Daan Boissevain staat stil bij het omkomen van makkers –ook allemaal jong– tijdens hun militaire missie naar Uruzgan in 2007. Staatssecretaris Blokhuis noemt de in Auschwitz vermoorde ouders van Max, een van de twee Joodse onderduikkinderen van zijn grootouders.
Jacques Grishaver herdenkt zijn opa, die de gelegenheid kreeg te ontsnappen, maar zei: „Haal mijn dochter en schoonzoon er maar uit; zij hebben nog een kleintje.” „Dat kleintje was ik”, zegt Grishaver. Hij overleefde de oorlog. Zijn ouders ook. De rest van de familie niet. „Vermoord in Sobibor.” Zoals de Dam deze avond in zijn volle leegte spreekt, zo leeg was het in tal van Joodse families.

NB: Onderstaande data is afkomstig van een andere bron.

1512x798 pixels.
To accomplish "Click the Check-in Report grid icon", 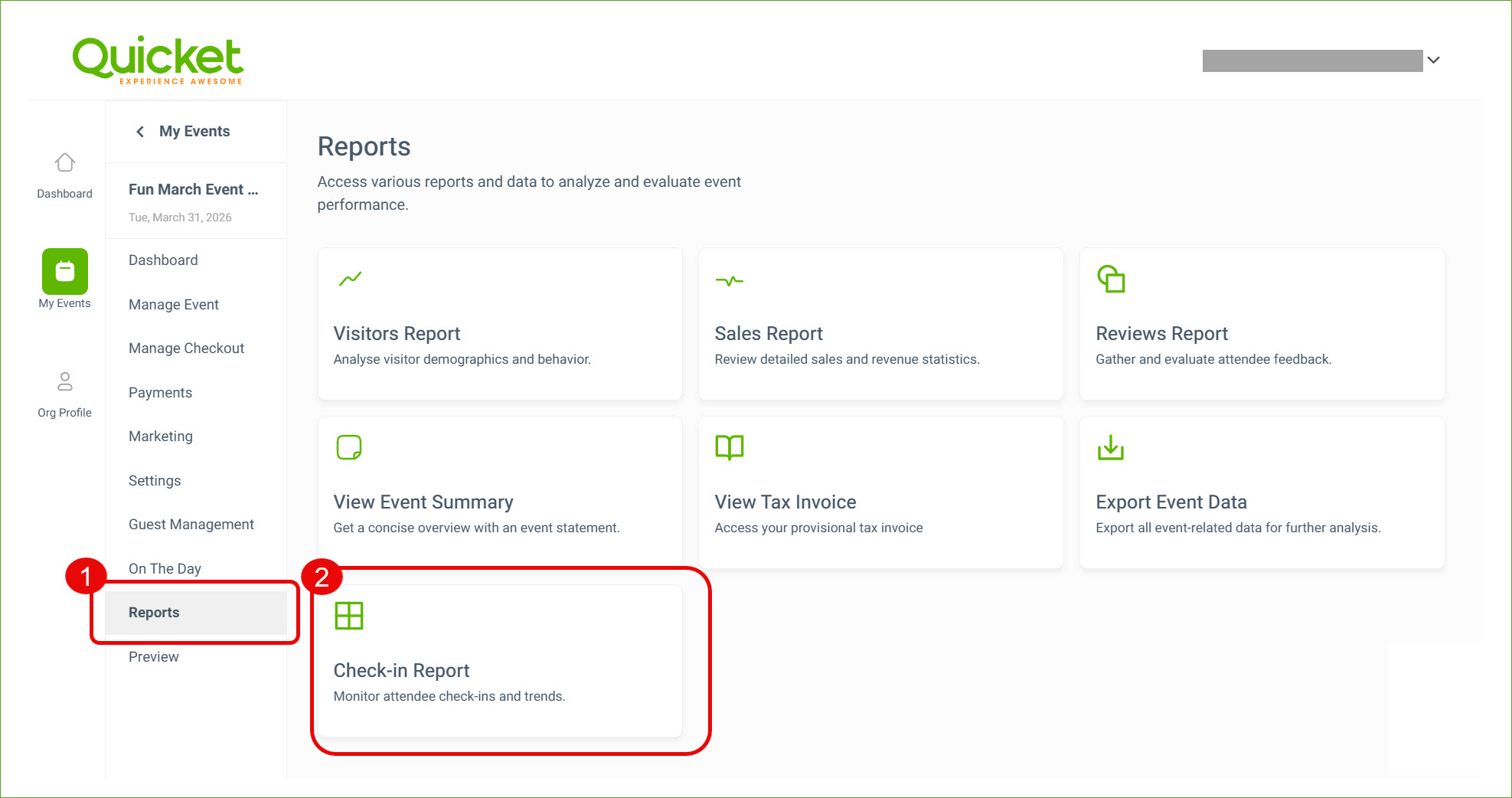I will (x=349, y=616).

„Een mensenleven geleden was een mensenleven niets waard”, vat Erwin A. Kamp samen. Hij is hoofdkrijgsmachtraadsman namens het Humanistisch Verbond. En dat werd in 1946 mede opgericht door Jacob Philip van Praag, die tijdens de oorlog tot de conclusie was gekomen dat verval van waarden de reden voor die oorlog was, die hij zelf als Joods onderduiker overleefde.
„Vandaag staan we stil bij verloren levens”, zegt Kamp. „Laten we ons laten leiden door de overtuiging dat alle mensenlevens van waarde zijn.”
Omstreden
De voorbereidingen voor de herdenking verliepen niet zonder rumoer. De Federatie Indische Nederlanders reageerde geërgerd op de kranslegging door iemand die „vermoedelijk” lid van het radicale Dekolonisatie Netwerk voormalig Nederlands-Indië was.
Er werd een petitie gestart om alleen slachtoffers van de nazi’s en Japanners te herdenken. „Sinds ongeveer dertig jaar heeft het Nationaal comité 4 en 5 mei daar ook andere groepen bijgesleept.” De initiatiefnemers maakten ook bezwaar tegen André van Duin als spreker: er zijn volgens hen nog honderden mensen die de oorlog zelf meemaakten en nog „uitstekend een toespraak kunnen houden.”
In de Nieuwe Kerk zou aanvankelijk schrijver Abdelkader Benali spreken, maar hij trok zich terug na ophef over uitspraken die hij eerder deed over Joden. Roxane van Iperen neemt zijn plaats in. Er zijn al 175.000 exemplaren verkocht van ’t Hooge Nest, het boek waarin ze de historie van haar huis beschrijft: de villa bij Naarden was onderduikadres voor tal van Joden. Ze spreekt nu over het herdenken en herinneren in Nederland, dat lange tijd niet evenwichtig en volledig was. „De terugkerende ophef over delen van onze geschiedenis bewijst dat een collectieve identiteit, als die al bestaat, niet kan leunen op een incompleet verhaal.”